Mastrodicasa Domenico, van Assen Marly, Huisman Merel, Leiner Tim, Williamson Eric E, Nicol Edward D, Allen Bradley D, Saba Luca, Vliegenthart Rozemarijn, Hanneman Kate
From the Department of Radiology, University of Washington, UW Medical Center-Montlake, Seattle, Wash (D.M.); Department of Radiology, OncoRad/Tumor Imaging Metrics Core (TIMC), University of Washington, Seattle, Wash (D.M.); Department of Radiology and Imaging Sciences, Emory University, Atlanta, Ga (M.v.A.); Department of Radiology and Nuclear Medicine, Radboud University Medical Center, Nijmegen, the Netherlands (M.H.); Department of Radiology, Mayo Clinic, Rochester, Minn (T.L., E.E.W.); Departments of Cardiology and Radiology, Royal Brompton Hospital, London, United Kingdom (E.D.N.); School of Biomedical Engineering and Imaging Sciences, King's College, London, United Kingdom (E.D.N.); Department of Radiology, Northwestern University Feinberg School of Medicine, Chicago, Ill (B.D.A.); Department of Radiology, University of Cagliari, Cagliari, Italy (L.S.); Department of Radiology, University of Groningen, University Medical Center Groningen, Hanzeplein 1 Postbus 30 001, 9700 RB Groningen, the Netherlands (R.V.); Department of Medical Imaging, University Medical Imaging Toronto, University of Toronto, Toronto, Ontario, Canada (K.H.); and Toronto General Hospital Research Institute, University Health Network, University of Toronto, Toronto, Ontario, Canada (K.H.).

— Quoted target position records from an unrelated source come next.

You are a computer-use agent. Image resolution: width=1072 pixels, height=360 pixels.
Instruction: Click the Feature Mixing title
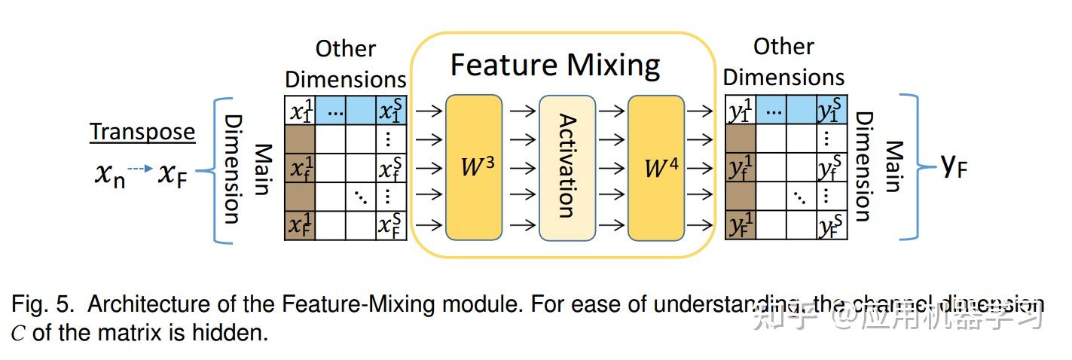(x=555, y=65)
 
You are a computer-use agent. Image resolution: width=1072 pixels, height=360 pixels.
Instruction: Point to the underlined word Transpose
(x=142, y=132)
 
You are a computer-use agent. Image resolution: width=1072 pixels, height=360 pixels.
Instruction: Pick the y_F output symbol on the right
(x=954, y=166)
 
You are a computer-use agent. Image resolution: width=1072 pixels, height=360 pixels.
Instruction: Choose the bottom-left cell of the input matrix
(x=300, y=225)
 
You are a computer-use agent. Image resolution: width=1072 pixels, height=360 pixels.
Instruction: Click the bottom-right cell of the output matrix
(x=832, y=225)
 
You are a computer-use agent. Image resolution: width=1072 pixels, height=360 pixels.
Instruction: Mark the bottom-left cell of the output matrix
(x=740, y=225)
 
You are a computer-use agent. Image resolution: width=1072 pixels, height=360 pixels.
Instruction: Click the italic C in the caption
(x=18, y=332)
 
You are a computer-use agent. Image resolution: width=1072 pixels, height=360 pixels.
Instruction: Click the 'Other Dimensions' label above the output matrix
(x=783, y=62)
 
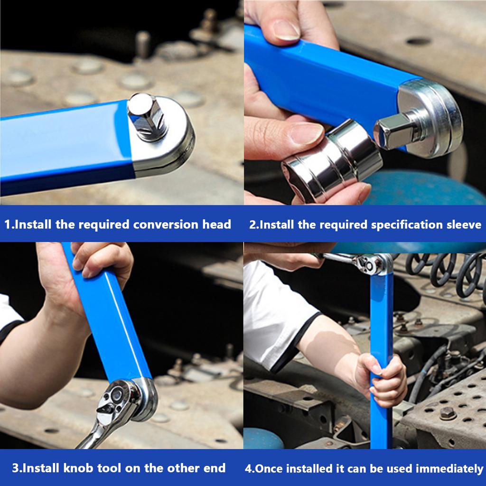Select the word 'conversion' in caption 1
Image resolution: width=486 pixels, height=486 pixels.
[x=165, y=224]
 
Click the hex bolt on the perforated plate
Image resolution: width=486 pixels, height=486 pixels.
[x=447, y=413]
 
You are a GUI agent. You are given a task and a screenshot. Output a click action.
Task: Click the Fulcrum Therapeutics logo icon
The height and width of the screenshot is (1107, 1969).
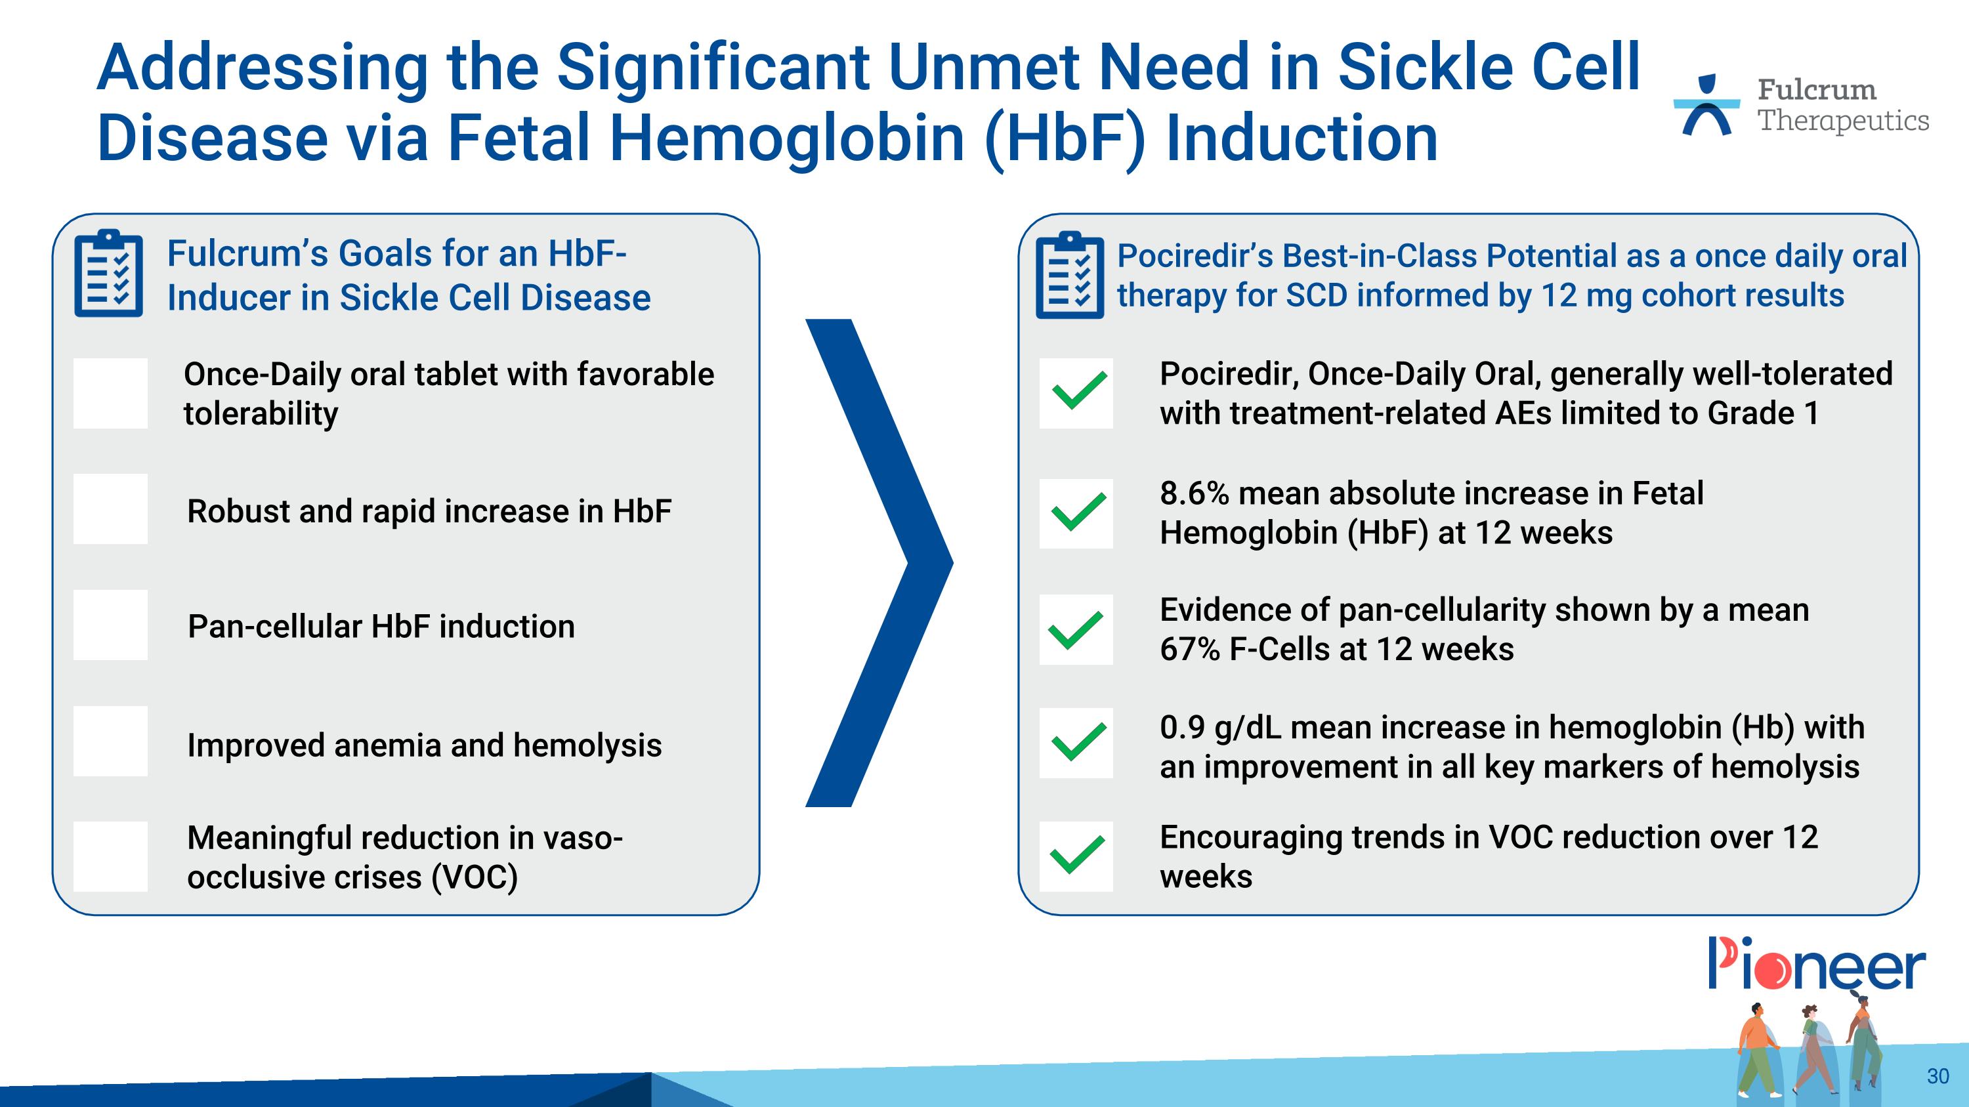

Radiology. 2025 Jan;314(1):e240516. doi: 10.1148/radiol.240516.
Artificial intelligence (AI) offers promising solutions for many steps of the cardiac imaging workflow, from patient and test selection through image acquisition, reconstruction, and interpretation, extending to prognostication and reporting. Despite the development of many cardiac imaging AI algorithms, AI tools are at various stages of development and face challenges for clinical implementation. This scientific statement, endorsed by several societies in the field, provides an overview of the current landscape and challenges of AI applications in cardiac CT and MRI. Each section is organized into questions and statements that address key steps of the cardiac imaging workflow, including ethical, legal, and environmental sustainability considerations. A technology readiness level range of 1 to 9 summarizes the maturity level of AI tools and reflects the progression from preliminary research to clinical implementation. This document aims to bridge the gap between burgeoning research developments and limited clinical applications of AI tools in cardiac CT and MRI.
人工智能(AI)为心脏成像工作流程的多个步骤提供了有前景的解决方案,从患者和检查选择到图像采集、重建和解读,一直延伸到预后评估和报告。尽管已经开发了许多心脏成像AI算法,但AI工具正处于不同的发展阶段,并且在临床应用上面临挑战。这一由该领域多个学会认可的科学声明概述了AI在心脏CT和MRI中的当前现状及挑战。每个部分都围绕着涉及心脏成像工作流程关键步骤的问题和陈述展开,包括伦理、法律和环境可持续性方面的考量。技术就绪水平范围为1至9,总结了AI工具的成熟程度,并反映了从初步研究到临床应用的进展。本文档旨在弥合AI工具在心脏CT和MRI领域中新兴研究进展与有限临床应用之间的差距。